- **PROBLEM TO WORK ON**
The lines of the records that include "MARATON" should all be copied.

[INFORMATION PROVIDED — start]

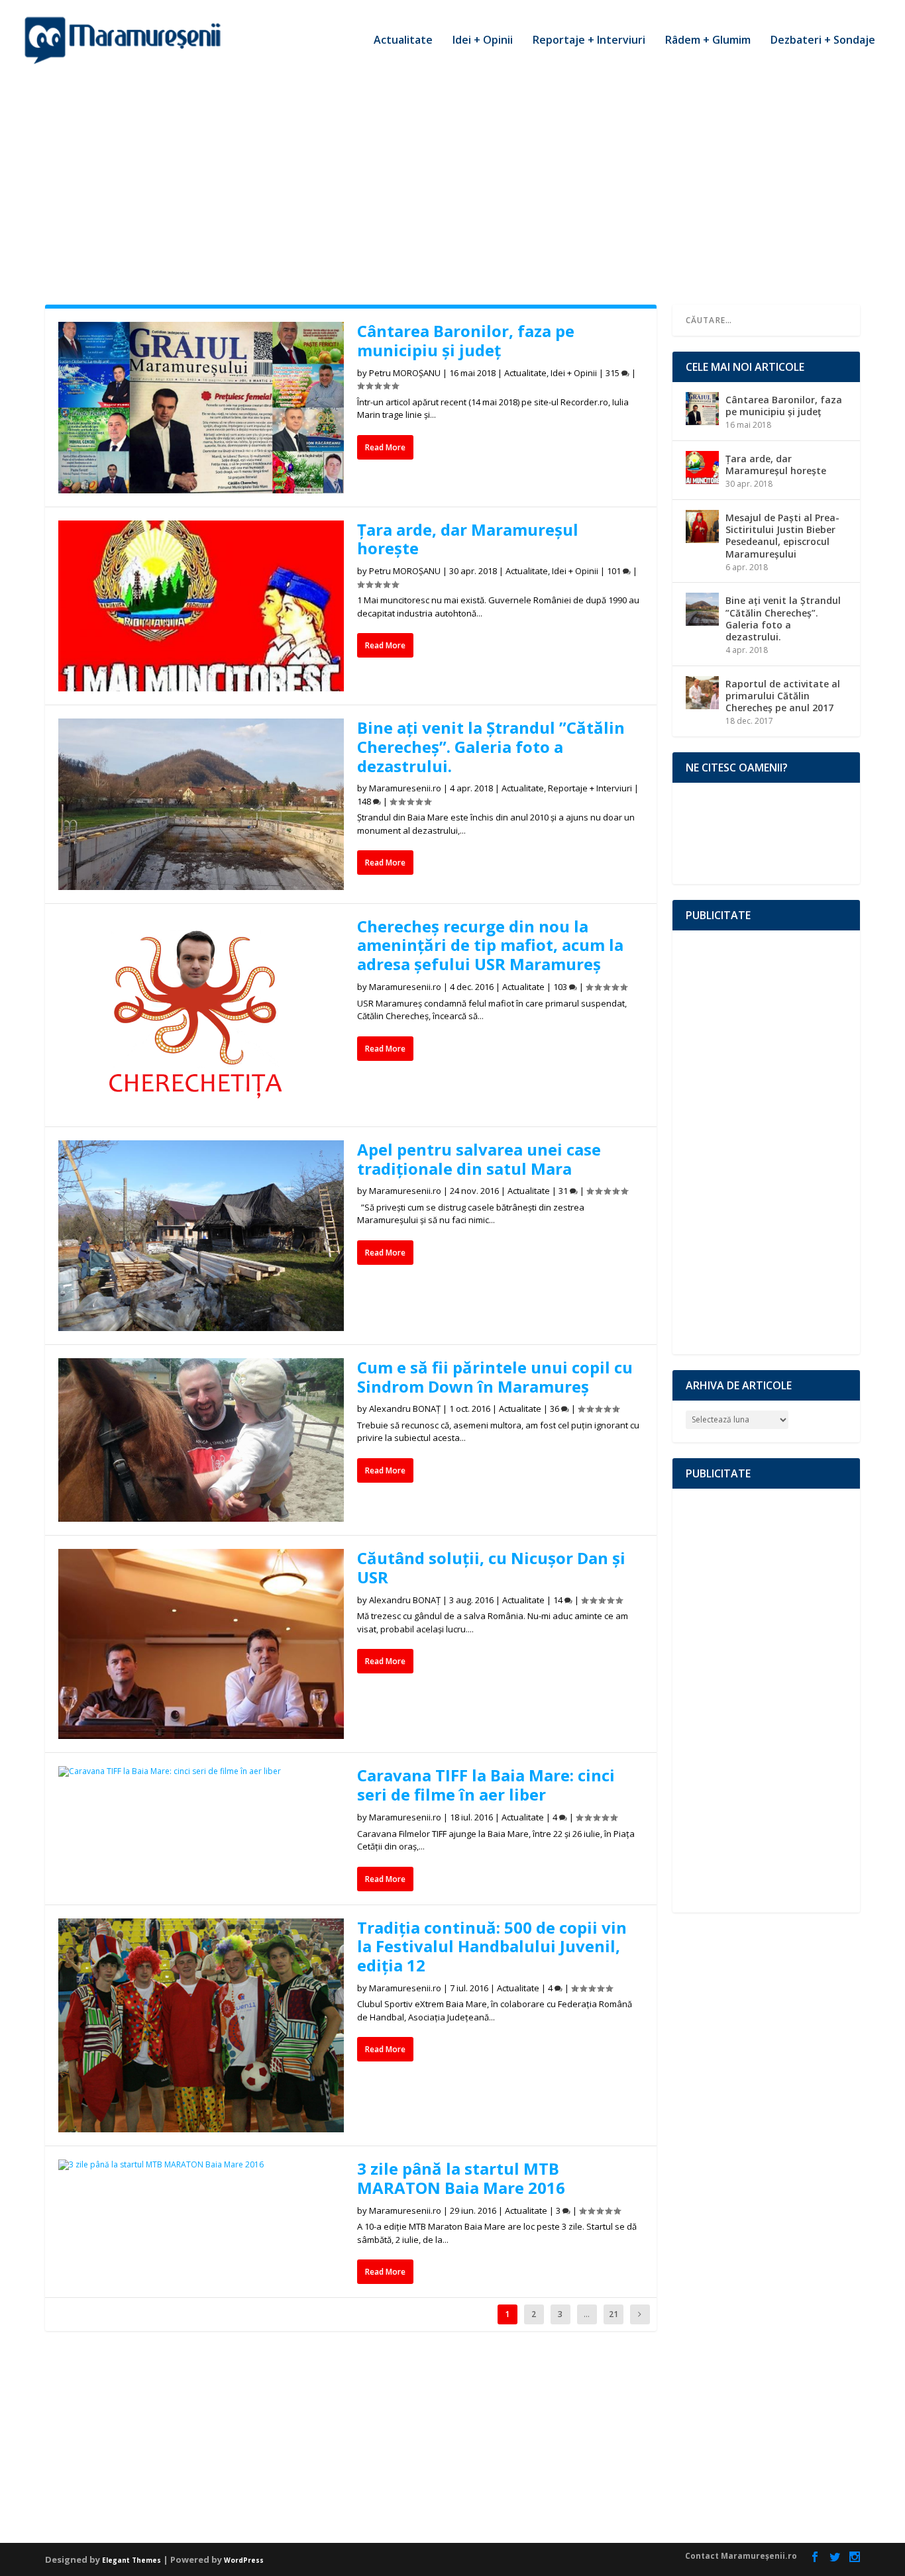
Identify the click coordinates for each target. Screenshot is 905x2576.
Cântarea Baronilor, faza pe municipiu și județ (465, 340)
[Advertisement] (452, 179)
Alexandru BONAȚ (405, 1408)
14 (558, 1600)
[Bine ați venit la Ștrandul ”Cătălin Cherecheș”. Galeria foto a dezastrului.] (201, 804)
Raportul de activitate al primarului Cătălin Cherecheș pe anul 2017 (782, 695)
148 (365, 801)
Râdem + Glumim (708, 40)
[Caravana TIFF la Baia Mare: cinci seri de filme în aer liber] (201, 1771)
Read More (385, 447)
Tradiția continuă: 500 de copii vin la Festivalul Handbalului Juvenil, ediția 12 (492, 1946)
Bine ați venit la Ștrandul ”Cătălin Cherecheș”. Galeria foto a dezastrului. (491, 747)
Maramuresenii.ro (405, 788)
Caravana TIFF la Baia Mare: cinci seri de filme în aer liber (486, 1784)
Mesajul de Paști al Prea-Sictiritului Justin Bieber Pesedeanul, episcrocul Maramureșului (782, 535)
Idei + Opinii (482, 40)
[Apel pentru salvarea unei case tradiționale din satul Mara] (201, 1235)
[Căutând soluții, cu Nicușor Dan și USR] (201, 1644)
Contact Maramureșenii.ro (741, 2555)
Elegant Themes (131, 2560)
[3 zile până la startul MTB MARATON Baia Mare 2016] (201, 2164)
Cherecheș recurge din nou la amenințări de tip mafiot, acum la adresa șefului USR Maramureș (490, 945)
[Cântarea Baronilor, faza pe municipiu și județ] (201, 407)
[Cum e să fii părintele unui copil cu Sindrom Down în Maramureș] (201, 1440)
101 (615, 571)
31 (564, 1191)
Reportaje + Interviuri (589, 40)
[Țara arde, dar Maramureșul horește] (201, 606)
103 (561, 987)
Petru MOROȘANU (405, 373)
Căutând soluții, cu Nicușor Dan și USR (491, 1567)
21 (613, 2314)
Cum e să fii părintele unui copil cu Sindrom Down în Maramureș (495, 1376)
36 (555, 1408)
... (587, 2314)
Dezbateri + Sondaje (823, 40)
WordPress (244, 2560)
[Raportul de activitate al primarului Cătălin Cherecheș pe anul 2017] (702, 692)
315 (613, 373)
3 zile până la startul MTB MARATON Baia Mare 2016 (461, 2178)
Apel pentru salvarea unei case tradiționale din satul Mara (479, 1158)
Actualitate (403, 40)
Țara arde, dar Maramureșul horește (467, 539)
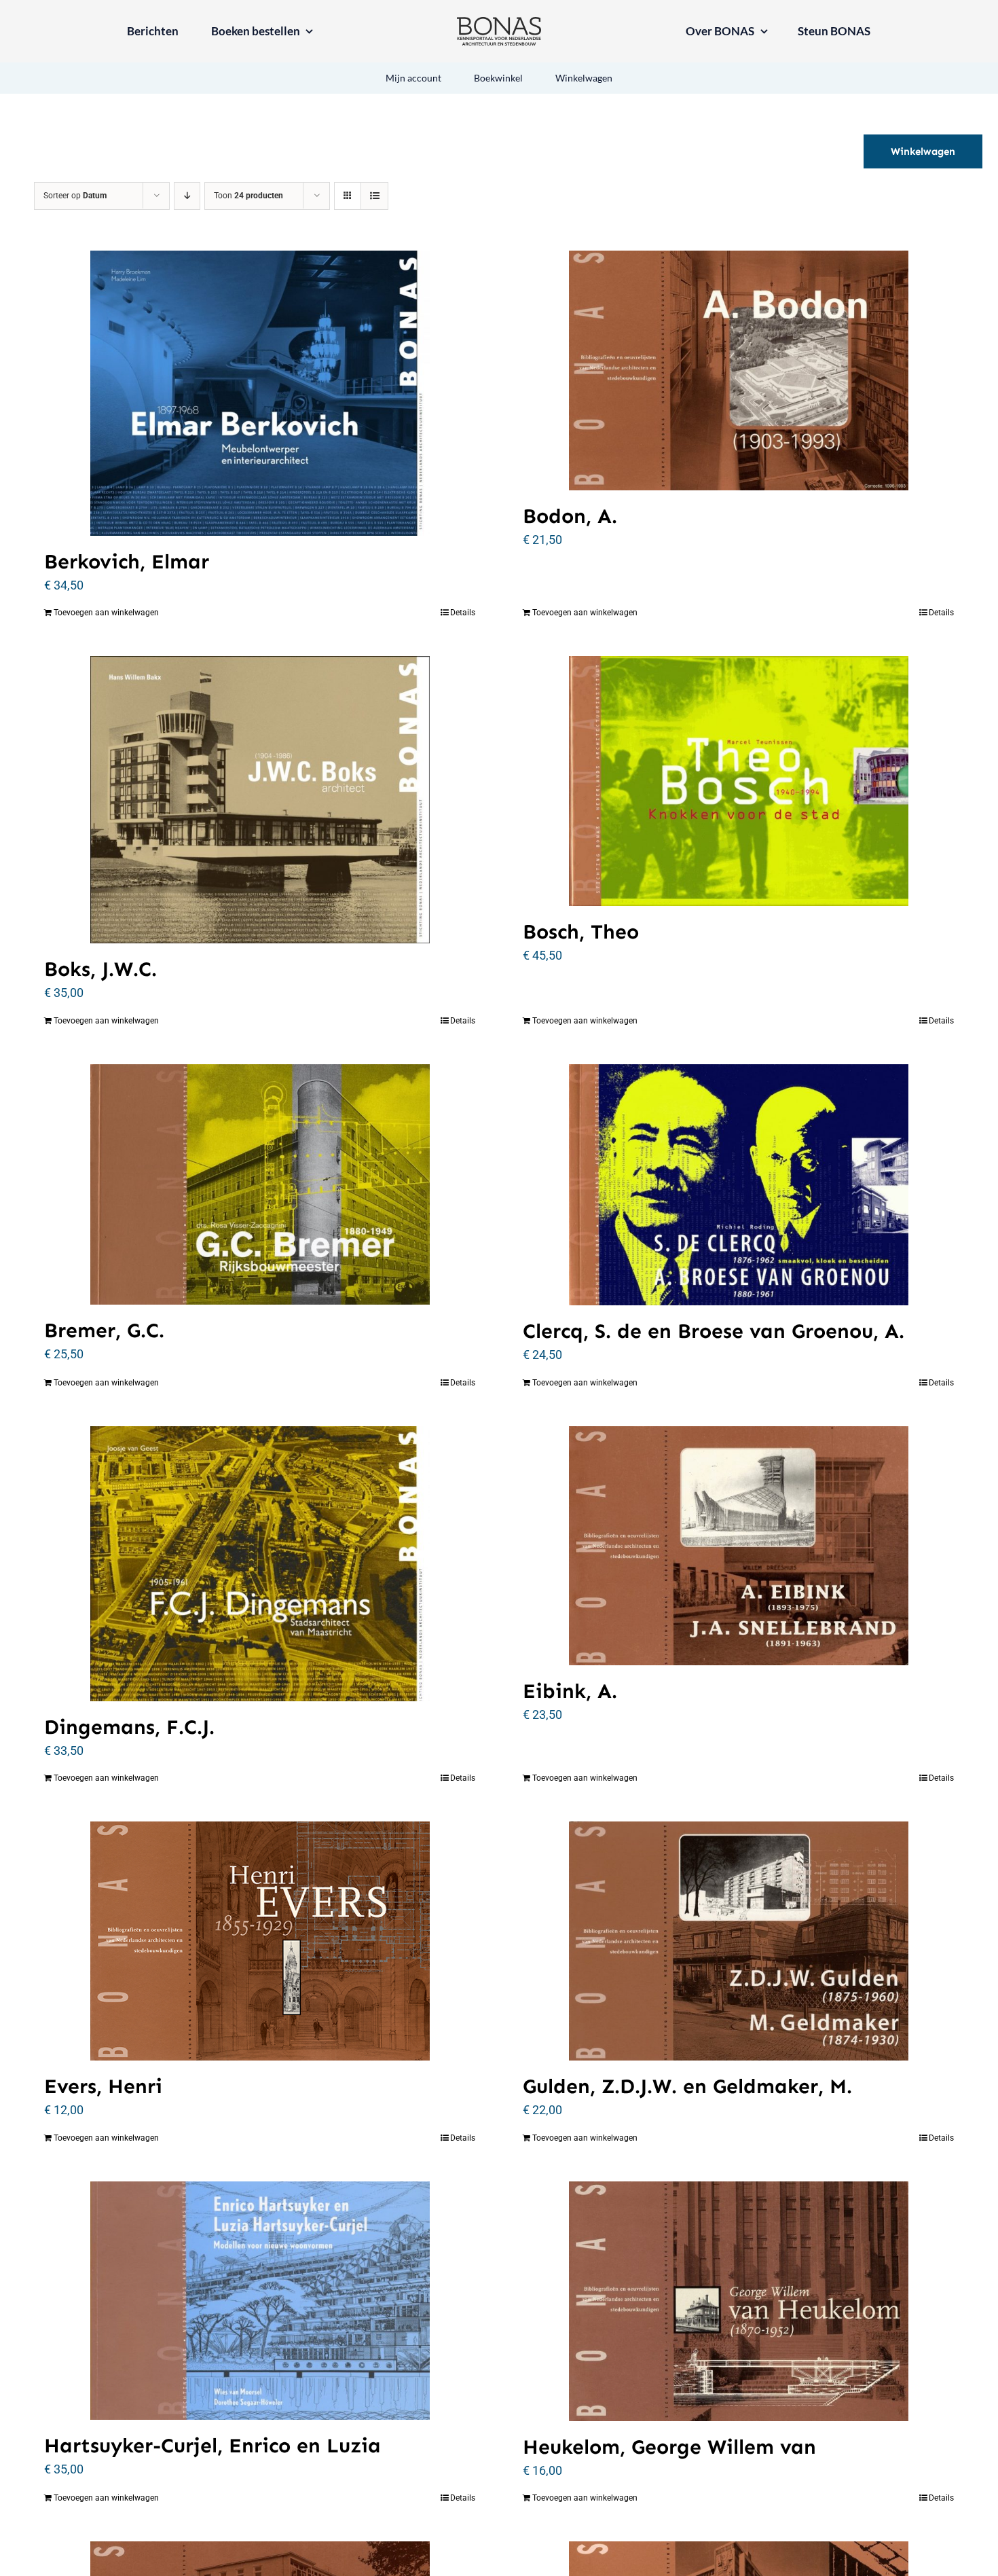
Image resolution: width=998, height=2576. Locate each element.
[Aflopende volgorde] (187, 196)
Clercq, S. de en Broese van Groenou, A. (713, 1331)
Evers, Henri (103, 2086)
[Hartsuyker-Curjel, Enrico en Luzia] (259, 2300)
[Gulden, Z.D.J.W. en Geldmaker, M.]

[INFORMATION PROVIDED — finish]

- **RESULT OF THE TASK**
[3 zile până la startul MTB MARATON Baia Mare 2016] (201, 2164)
3 zile până la startul MTB MARATON Baia Mare 2016 (461, 2178)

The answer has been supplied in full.